Уилл был очень искренним. Он спорил с отцом повсюду — в доме, на улице. А отец отвечал ему очень мягко. Я видела, как он с печальным выражением лица гуляете Уиллом в саду, приобнимая его.

— Споры с твоим мужем ни к чему нас не приведут, — в конце концов сказал он Маргарите. — Так что больше я спорить не буду.

Может быть, именно его терпение и молитвы о душе Уилла в конце концов убедили моего зятя. Его перестал соблазнять запретный плод, и он вернулся к страстной вере в более привычный образ Бога (и в придачу стал страстно восхищаться отцом).

— Разве так бы повел себя фанатик? — мягко спросил Джон. — Разве можно быть более выдержанным?

И он попытался подбодрить меня улыбкой, изгнать из моего сердца страх. Мои губы потянулись к нему. Как сладостно вспомнить о счастье. Я чуть было не сдалась. Но удержалась.

— Дело не только в этом, — упрямо ответила я. — История с Уиллом совсем не похожа на другие его поступки. На то, чем он занимается в Новом Корпусе, куда нас не приглашают, на то, чем он занимается в Лондоне, при дворе. Я не могу этого понять.

Джон опять забеспокоился; впрочем, я волновалась не меньше. Пытаясь вызнать побольше про службу отца, о которой он нам не говорил, я чувствовала себя отступницей, но ведь я была тайным агентом у себя дома с самого переезда в Челси. И поэтому потащила Джона дальше. Я хотела объяснить ему, что меня беспокоит: отец теперь думает не как цивилизованный человек, создавший нашу замечательную книжную семью. Ему уже нельзя доверять или слушаться, его нужно только бояться. Но для этого я должна показать Джону то, что видела сама.

Мы шли к Новому Корпусу — отцовской келье, где он прятался от придворной жизни, к его укрытию, личной часовне, библиотеке, где он предавался размышлениям и молитвам и писал памфлеты. Монашеские голые стены, одна-единственная скамья и простой стол. Он молился, затем садился за стол и писал страшные открытые письма.
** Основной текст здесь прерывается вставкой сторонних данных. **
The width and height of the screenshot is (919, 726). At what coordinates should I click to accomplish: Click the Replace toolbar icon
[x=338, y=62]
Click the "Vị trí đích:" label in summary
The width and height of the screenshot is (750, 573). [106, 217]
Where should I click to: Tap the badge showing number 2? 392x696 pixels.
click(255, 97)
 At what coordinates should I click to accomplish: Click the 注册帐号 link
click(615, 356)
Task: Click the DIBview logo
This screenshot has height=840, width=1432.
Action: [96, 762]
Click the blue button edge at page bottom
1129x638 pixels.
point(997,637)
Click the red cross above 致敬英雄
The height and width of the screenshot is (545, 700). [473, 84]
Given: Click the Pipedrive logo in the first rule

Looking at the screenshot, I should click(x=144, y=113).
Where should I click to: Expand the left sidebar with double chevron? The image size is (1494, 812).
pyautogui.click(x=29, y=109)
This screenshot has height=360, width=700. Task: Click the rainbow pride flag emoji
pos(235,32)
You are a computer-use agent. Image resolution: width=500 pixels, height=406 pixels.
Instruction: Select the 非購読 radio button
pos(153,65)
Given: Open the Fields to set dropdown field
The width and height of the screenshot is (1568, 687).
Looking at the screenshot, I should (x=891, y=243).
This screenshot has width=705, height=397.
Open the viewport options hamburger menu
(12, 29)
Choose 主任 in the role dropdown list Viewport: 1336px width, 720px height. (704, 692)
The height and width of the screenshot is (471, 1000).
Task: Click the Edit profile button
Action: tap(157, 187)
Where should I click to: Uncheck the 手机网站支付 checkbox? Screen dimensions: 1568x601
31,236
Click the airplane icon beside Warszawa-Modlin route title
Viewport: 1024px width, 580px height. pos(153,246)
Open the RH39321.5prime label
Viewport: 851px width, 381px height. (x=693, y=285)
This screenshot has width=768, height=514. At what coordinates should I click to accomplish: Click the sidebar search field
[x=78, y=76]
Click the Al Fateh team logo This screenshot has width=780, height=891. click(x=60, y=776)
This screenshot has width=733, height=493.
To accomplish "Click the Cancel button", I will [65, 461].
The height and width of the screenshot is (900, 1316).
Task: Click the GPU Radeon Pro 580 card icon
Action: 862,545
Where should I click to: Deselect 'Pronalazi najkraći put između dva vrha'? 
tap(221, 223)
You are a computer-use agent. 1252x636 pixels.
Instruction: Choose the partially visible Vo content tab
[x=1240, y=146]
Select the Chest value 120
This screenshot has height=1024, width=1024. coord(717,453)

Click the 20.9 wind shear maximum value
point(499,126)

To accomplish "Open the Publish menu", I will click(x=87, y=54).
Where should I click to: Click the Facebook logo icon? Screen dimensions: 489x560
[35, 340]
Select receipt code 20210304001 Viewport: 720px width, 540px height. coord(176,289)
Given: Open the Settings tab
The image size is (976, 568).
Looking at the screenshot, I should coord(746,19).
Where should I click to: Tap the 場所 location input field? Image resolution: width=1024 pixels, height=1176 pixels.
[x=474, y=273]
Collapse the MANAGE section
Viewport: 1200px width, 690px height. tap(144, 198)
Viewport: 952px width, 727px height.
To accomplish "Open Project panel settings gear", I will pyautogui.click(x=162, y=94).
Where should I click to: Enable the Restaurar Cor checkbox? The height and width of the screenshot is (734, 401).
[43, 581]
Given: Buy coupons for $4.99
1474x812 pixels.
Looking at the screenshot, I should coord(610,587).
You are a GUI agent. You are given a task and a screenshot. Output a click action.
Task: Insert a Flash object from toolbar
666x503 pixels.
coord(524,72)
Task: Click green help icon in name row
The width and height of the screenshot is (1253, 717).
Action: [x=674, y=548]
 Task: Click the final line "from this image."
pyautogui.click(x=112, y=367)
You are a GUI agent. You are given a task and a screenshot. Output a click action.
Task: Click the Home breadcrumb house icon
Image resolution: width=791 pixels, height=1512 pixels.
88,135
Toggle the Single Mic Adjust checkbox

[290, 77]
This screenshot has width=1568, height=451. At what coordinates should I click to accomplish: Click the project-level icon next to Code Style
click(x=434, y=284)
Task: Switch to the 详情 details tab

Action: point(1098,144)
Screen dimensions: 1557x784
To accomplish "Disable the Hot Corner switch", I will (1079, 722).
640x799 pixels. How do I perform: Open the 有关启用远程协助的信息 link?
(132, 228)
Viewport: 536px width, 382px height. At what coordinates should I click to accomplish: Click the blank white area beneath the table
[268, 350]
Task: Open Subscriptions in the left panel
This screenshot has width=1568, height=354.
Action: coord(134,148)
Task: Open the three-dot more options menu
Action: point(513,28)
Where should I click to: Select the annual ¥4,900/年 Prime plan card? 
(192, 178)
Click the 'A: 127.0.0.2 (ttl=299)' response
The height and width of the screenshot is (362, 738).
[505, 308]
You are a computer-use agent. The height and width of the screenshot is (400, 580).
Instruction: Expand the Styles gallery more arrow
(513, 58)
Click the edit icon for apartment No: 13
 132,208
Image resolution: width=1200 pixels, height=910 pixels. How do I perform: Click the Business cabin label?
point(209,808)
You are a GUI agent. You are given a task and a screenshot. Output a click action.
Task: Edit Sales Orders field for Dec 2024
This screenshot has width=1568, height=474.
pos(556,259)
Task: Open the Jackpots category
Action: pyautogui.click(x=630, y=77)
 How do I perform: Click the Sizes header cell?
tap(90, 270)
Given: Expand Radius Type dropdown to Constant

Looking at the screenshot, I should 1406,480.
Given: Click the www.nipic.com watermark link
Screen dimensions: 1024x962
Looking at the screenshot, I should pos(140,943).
Я не могла себе представить, как можно даже мысленно произносить такие слова, не говоря уже о том, чтобы писать их, не говоря уже о том, чтобы издавать их:

«После того как Лютер решил, что обладает верховным правом порочить и пачкать королевскую корону дерьмом, и пока он не научится делать корректные логические выводы из предпосылок, разве мы, в свою очередь, не имеем права заявить: сраный язык этого специалиста по говну более всего годен для вылизывания выводящих протоков ссущей коровы?»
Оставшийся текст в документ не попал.